**Written request**
Rewrite the records below as a JSON list of strings, with one string per line and blank lines omitted.

**Data rows**
◇ ◇ ◇

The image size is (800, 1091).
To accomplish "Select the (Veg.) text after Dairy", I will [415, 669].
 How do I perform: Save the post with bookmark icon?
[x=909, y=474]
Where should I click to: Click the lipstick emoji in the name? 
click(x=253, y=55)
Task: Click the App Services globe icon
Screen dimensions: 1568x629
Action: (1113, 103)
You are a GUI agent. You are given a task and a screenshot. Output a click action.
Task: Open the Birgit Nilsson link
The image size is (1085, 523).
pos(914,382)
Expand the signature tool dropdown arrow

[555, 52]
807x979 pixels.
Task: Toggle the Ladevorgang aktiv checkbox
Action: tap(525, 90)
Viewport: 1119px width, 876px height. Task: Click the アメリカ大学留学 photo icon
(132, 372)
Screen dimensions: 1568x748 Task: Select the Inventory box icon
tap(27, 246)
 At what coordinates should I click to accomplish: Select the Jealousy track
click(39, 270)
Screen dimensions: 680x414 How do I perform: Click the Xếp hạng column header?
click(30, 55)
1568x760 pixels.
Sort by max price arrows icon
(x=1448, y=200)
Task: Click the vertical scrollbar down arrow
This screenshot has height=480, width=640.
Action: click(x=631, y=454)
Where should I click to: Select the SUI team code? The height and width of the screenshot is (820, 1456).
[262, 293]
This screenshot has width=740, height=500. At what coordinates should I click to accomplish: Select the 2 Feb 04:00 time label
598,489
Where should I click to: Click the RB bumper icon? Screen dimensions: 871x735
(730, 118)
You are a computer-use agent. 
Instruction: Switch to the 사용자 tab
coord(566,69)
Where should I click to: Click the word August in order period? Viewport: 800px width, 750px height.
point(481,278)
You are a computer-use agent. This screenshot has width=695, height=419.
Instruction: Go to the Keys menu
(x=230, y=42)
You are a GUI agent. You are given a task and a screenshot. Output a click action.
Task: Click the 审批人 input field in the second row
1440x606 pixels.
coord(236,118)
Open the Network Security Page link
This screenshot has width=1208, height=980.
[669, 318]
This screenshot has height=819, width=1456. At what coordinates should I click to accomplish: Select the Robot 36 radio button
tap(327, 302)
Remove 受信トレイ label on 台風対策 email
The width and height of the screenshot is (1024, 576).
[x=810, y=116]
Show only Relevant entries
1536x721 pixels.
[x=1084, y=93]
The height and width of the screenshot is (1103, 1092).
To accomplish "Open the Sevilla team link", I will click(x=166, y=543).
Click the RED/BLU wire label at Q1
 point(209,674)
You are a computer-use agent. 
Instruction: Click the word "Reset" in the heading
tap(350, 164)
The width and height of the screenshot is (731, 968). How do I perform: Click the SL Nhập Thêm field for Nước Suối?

◇ ◇ ◇

**Response to the exercise**
[
  "The image size is (800, 1091).",
  "To accomplish \"Select the (Veg.) text after Dairy\", I will [415, 669].",
  " How do I perform: Save the post with bookmark icon?",
  "[x=909, y=474]",
  "Where should I click to: Click the lipstick emoji in the name? ",
  "click(x=253, y=55)",
  "Task: Click the App Services globe icon",
  "Screen dimensions: 1568x629",
  "Action: (1113, 103)",
  "You are a GUI agent. You are given a task and a screenshot. Output a click action.",
  "Task: Open the Birgit Nilsson link",
  "The image size is (1085, 523).",
  "pos(914,382)",
  "Expand the signature tool dropdown arrow",
  "[555, 52]",
  "807x979 pixels.",
  "Task: Toggle the Ladevorgang aktiv checkbox",
  "Action: tap(525, 90)",
  "Viewport: 1119px width, 876px height. Task: Click the アメリカ大学留学 photo icon",
  "(132, 372)",
  "Screen dimensions: 1568x748 Task: Select the Inventory box icon",
  "tap(27, 246)",
  " At what coordinates should I click to accomplish: Select the Jealousy track",
  "click(39, 270)",
  "Screen dimensions: 680x414 How do I perform: Click the Xếp hạng column header?",
  "click(30, 55)",
  "1568x760 pixels.",
  "Sort by max price arrows icon",
  "(x=1448, y=200)",
  "Task: Click the vertical scrollbar down arrow",
  "This screenshot has height=480, width=640.",
  "Action: click(x=631, y=454)",
  "Where should I click to: Select the SUI team code? The height and width of the screenshot is (820, 1456).",
  "[262, 293]",
  "This screenshot has width=740, height=500. At what coordinates should I click to accomplish: Select the 2 Feb 04:00 time label",
  "598,489",
  "Where should I click to: Click the RB bumper icon? Screen dimensions: 871x735",
  "(730, 118)",
  "You are a computer-use agent. ",
  "Instruction: Switch to the 사용자 tab",
  "coord(566,69)",
  "Where should I click to: Click the word August in order period? Viewport: 800px width, 750px height.",
  "point(481,278)",
  "You are a computer-use agent. This screenshot has width=695, height=419.",
  "Instruction: Go to the Keys menu",
  "(x=230, y=42)",
  "You are a GUI agent. You are given a task and a screenshot. Output a click action.",
  "Task: Click the 审批人 input field in the second row",
  "1440x606 pixels.",
  "coord(236,118)",
  "Open the Network Security Page link",
  "This screenshot has width=1208, height=980.",
  "[669, 318]",
  "This screenshot has height=819, width=1456. At what coordinates should I click to accomplish: Select the Robot 36 radio button",
  "tap(327, 302)",
  "Remove 受信トレイ label on 台風対策 email",
  "The width and height of the screenshot is (1024, 576).",
  "[x=810, y=116]",
  "Show only Relevant entries",
  "1536x721 pixels.",
  "[x=1084, y=93]",
  "The height and width of the screenshot is (1103, 1092).",
  "To accomplish \"Open the Sevilla team link\", I will click(x=166, y=543).",
  "Click the RED/BLU wire label at Q1",
  " point(209,674)",
  "You are a computer-use agent. ",
  "Instruction: Click the word \"Reset\" in the heading",
  "tap(350, 164)",
  "The width and height of the screenshot is (731, 968). How do I perform: Click the SL Nhập Thêm field for Nước Suối?"
]